(Выбранный фрагмент):
==============================

Потапов Сергей. Из дневника

Сергей Потапов – механик-водитель танка «КВ» из первого отряда танкистов-добровольцев

20 июля 1941 года

Ура! Вчера меня зачислили в добровольческий отряд. Теперь я доброволец. Не правда ли, имя это звучит гордо? Но я не честолюбив и за славой не гонюсь, хотя, если откровенно, то в двадцать лет и о ней помечтать не грех.

22 июля

Сегодня все мы, добровольцы, смотрели кинофильм «Чапаев». Хотя и не в первый раз видел я эту картину, она меня захватила. Завидовал ординарцу – Петьке! Вот бы нам такого умного и смелого командира, как Чапаев!

24 июля

Чувствую себя, как говорит Алеша Кочергин, тоже наш доброволец из цеха сборки тракторов, на седьмом небе. Маша еще ничего не знает, но, как видно, догадывается. Сегодня утром спросила: «Ты чего, Сережа, сияешь, как молодой месяц». Я промолчал, а хотелось ей ответить: «Знаешь, сестренка, у меня душа поет».

В цехе все ребята говорят, что мы счастливчики.

26 июля

Вчера ко мне зашел мой школьный друг Виталька. Мы с ним проговорили почти до третьих петухов. Виталька все допытывался, почему я рвусь на фронт. «Ведь там, – говорил он, – могут и убить».

Верно, война без жертв не бывает. Уж это я хорошо знаю по финской. Но смерть и в тылу не обходит людей. И надо жить так, как Павка Корчагин, чтобы «вся жизнь и все силы были отданы самому прекрасному в мире – борьбе за освобождение человечества».

==============================

(Условие задачи): Выпишите даты всех дневниковых записей из фрагмента выше в том порядке, в каком они идут в тексте.

(Блок данных):
==============================

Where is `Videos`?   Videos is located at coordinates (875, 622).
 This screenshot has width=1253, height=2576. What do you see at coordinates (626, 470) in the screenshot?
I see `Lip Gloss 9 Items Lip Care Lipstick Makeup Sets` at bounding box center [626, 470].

==============================

(Решение):
20 июля 1941 года
22 июля
24 июля
26 июля